## Prompt
Look through the entries below and count every line in which "agent" appears; reply with the number only.

[Exercise materials — start]

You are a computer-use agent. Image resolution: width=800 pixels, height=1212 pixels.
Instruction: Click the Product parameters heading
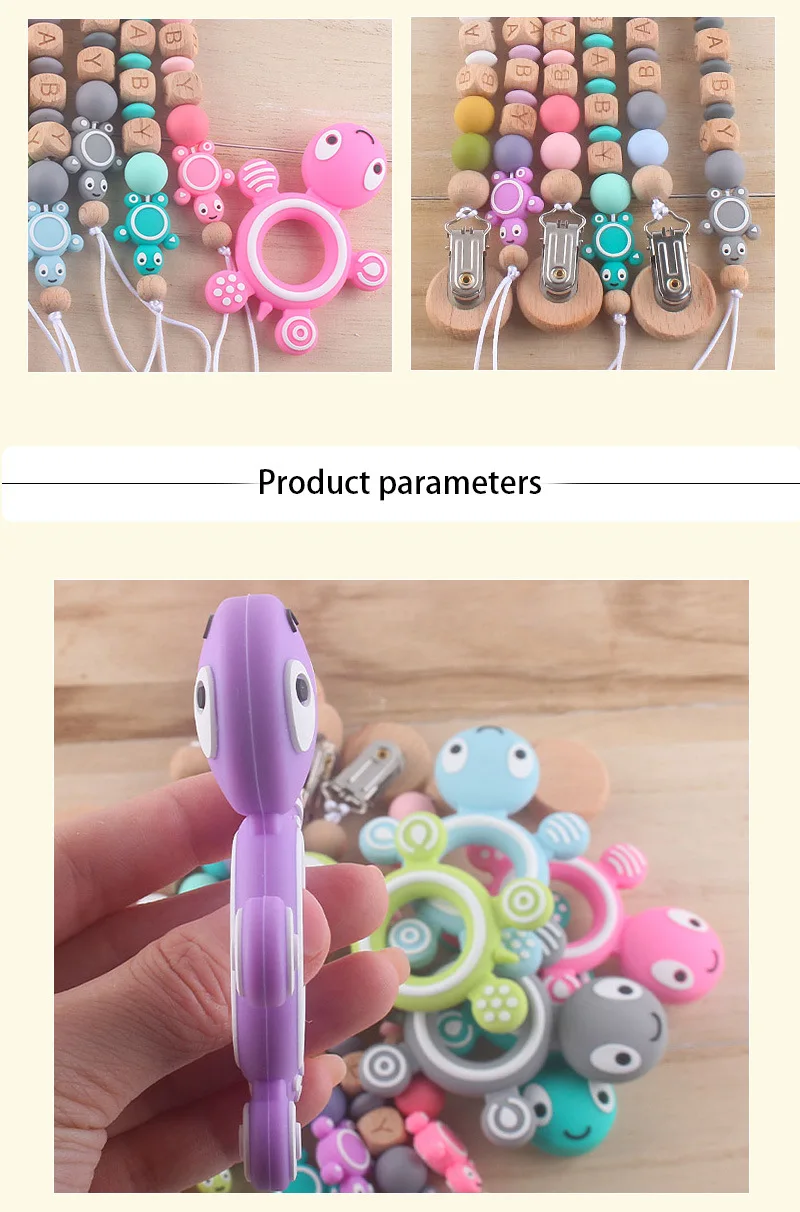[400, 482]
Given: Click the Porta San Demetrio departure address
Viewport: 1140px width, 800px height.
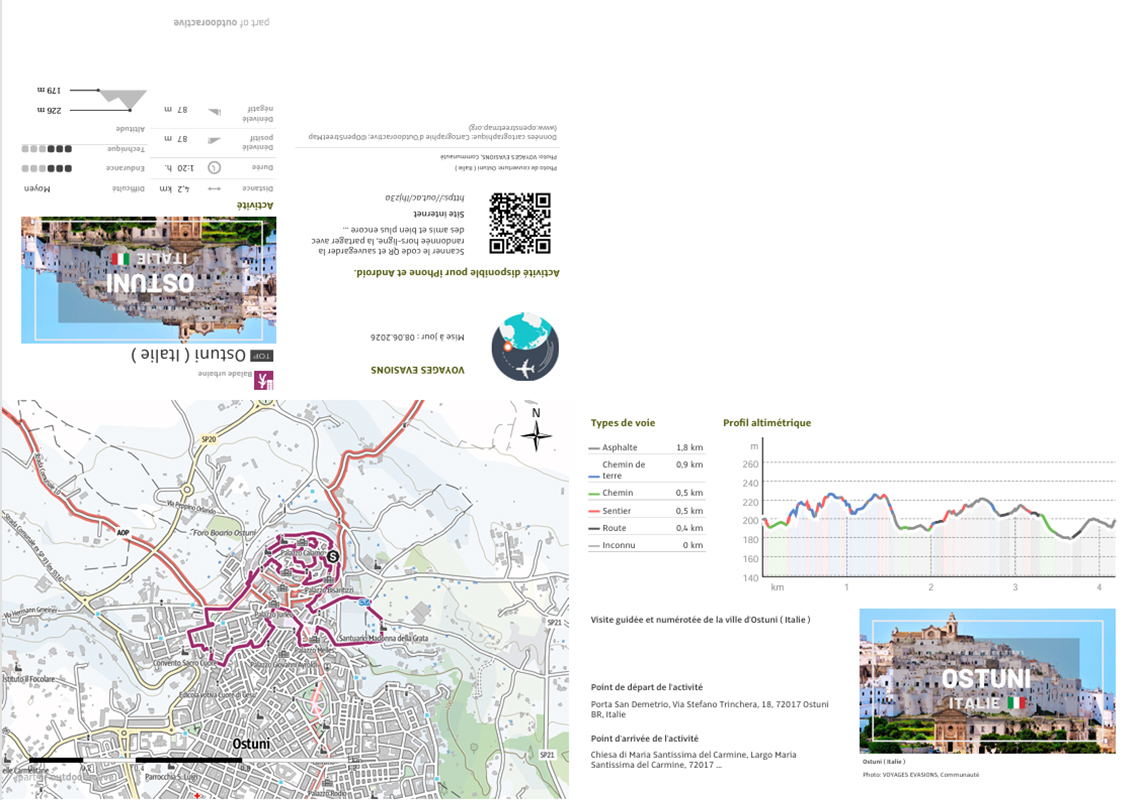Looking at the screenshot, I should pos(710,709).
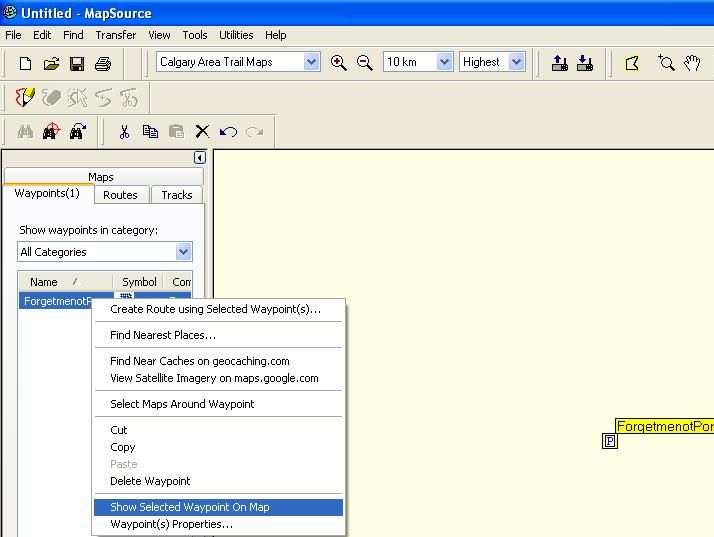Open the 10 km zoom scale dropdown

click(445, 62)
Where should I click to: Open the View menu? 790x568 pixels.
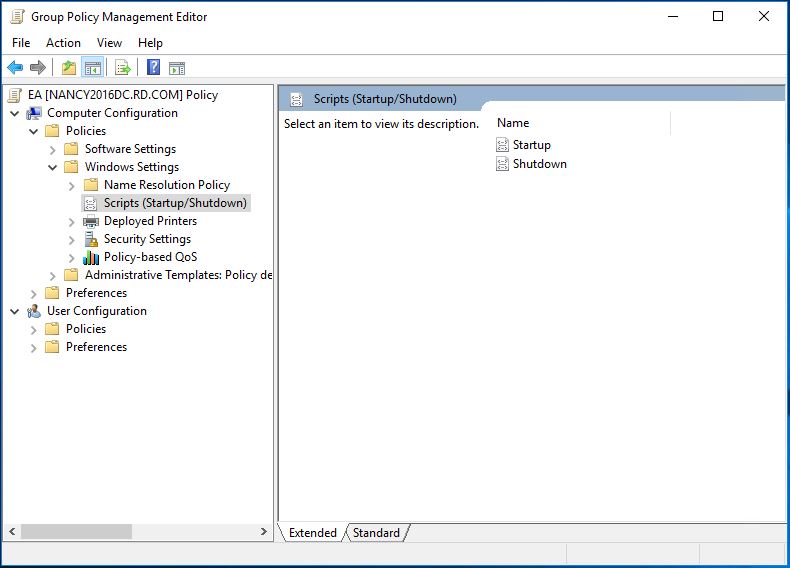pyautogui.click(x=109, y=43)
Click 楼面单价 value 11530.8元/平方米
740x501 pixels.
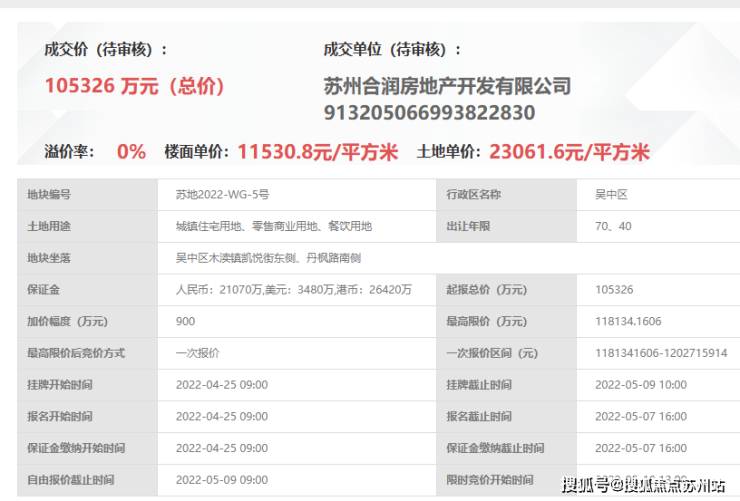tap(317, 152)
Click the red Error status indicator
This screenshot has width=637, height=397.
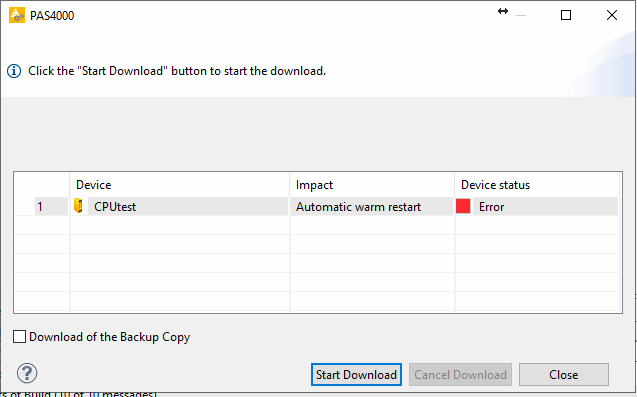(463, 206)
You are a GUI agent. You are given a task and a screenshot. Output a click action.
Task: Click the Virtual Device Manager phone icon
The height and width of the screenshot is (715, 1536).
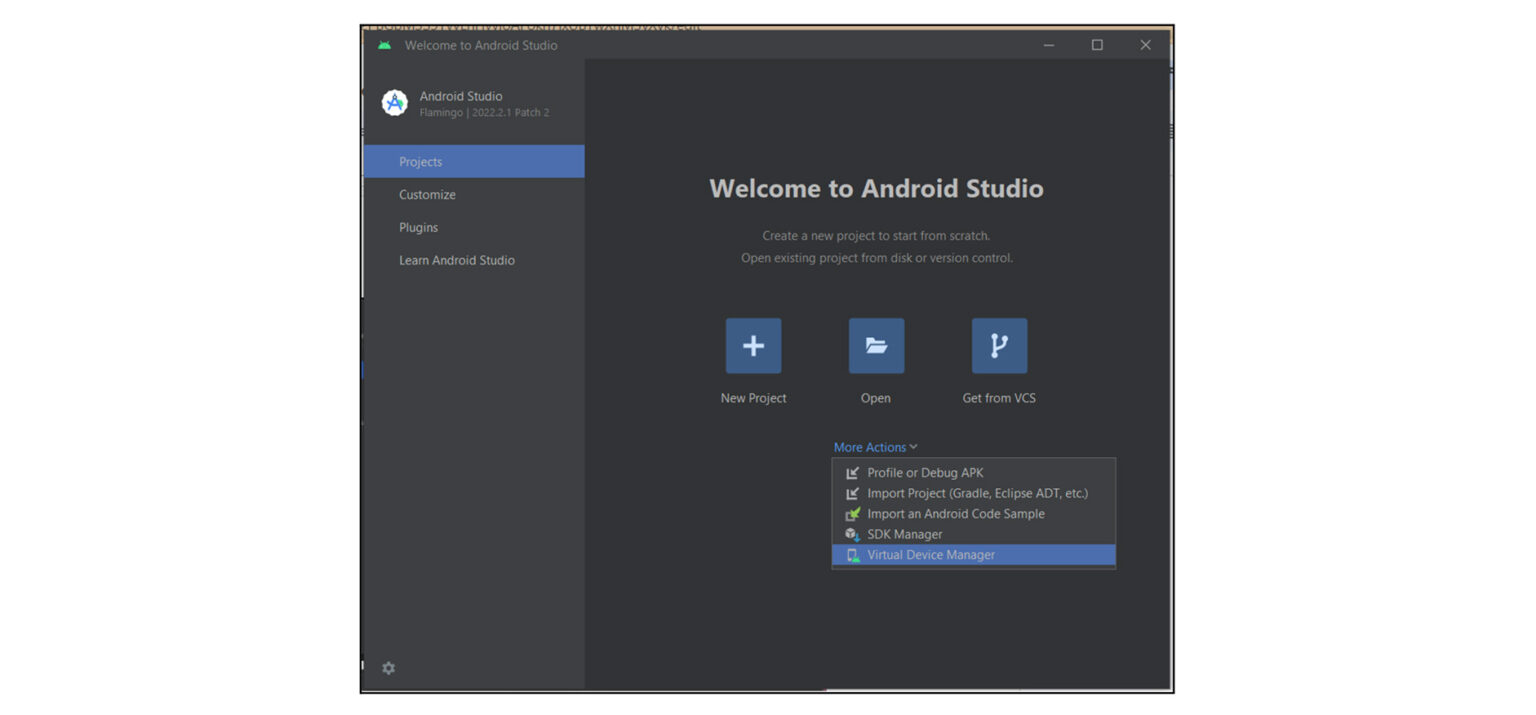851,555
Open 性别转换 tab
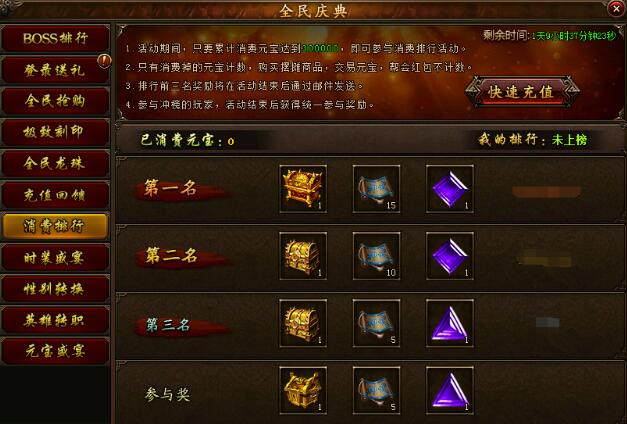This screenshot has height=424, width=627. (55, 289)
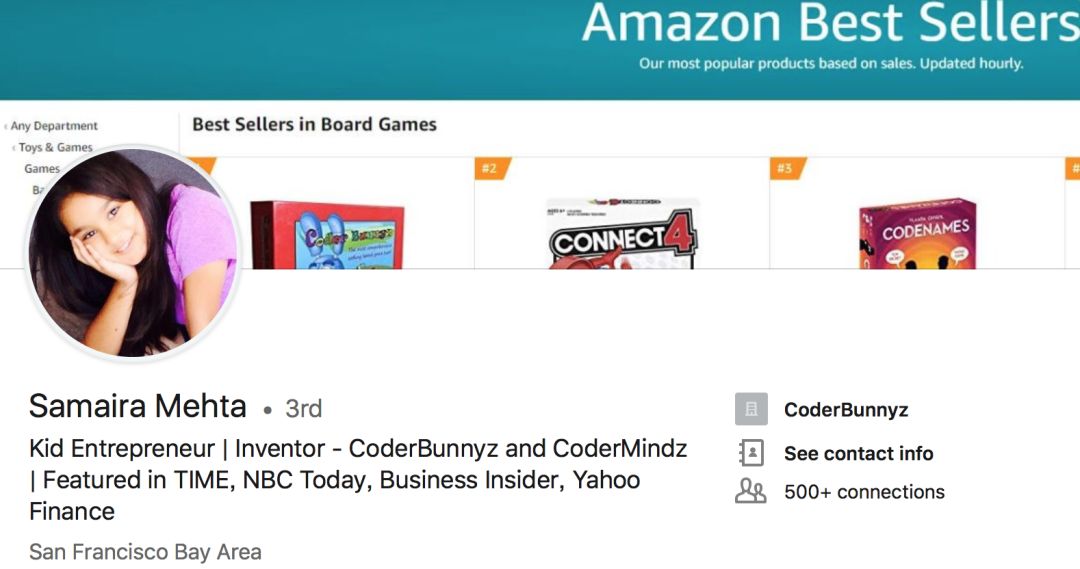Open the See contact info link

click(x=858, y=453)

[Exercise materials — finish]

## Output below
2